## [Dataset excerpts]
○ ○ ○ ○ ○
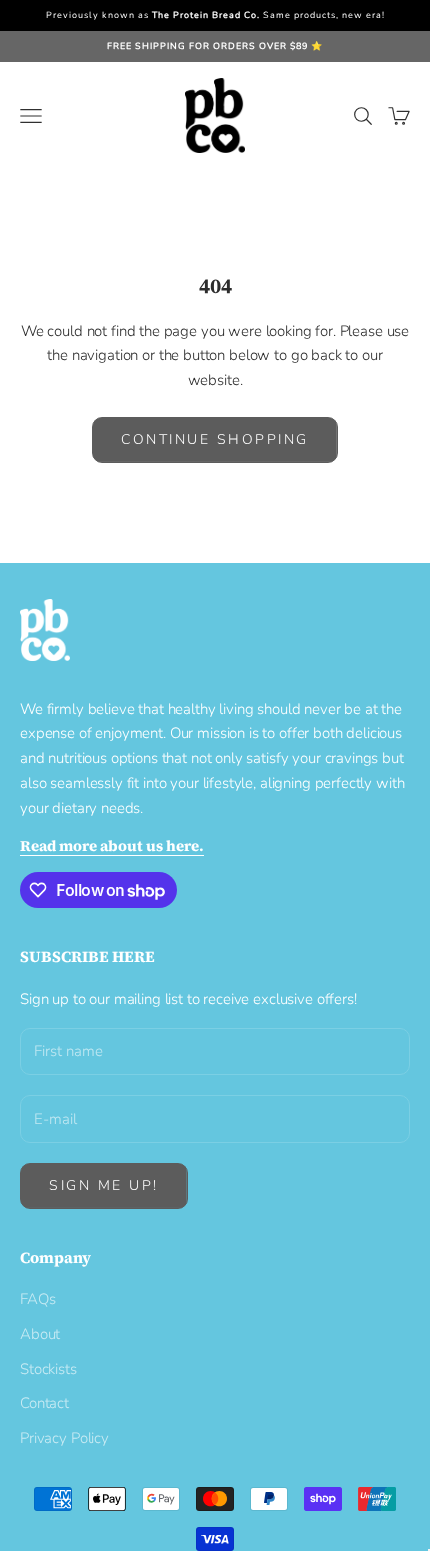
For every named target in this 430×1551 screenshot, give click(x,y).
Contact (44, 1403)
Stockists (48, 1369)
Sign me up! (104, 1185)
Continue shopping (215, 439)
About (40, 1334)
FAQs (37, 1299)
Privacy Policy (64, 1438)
○ ○ ○ ○ ○
## [Required action]
Copy out exactly the lines between the line with "Sign me up! (104, 1185)" and the last line of the entries, counting both of those lines.

## [Completed exercise]
Sign me up! (104, 1185)
Continue shopping (215, 439)
About (40, 1334)
FAQs (37, 1299)
Privacy Policy (64, 1438)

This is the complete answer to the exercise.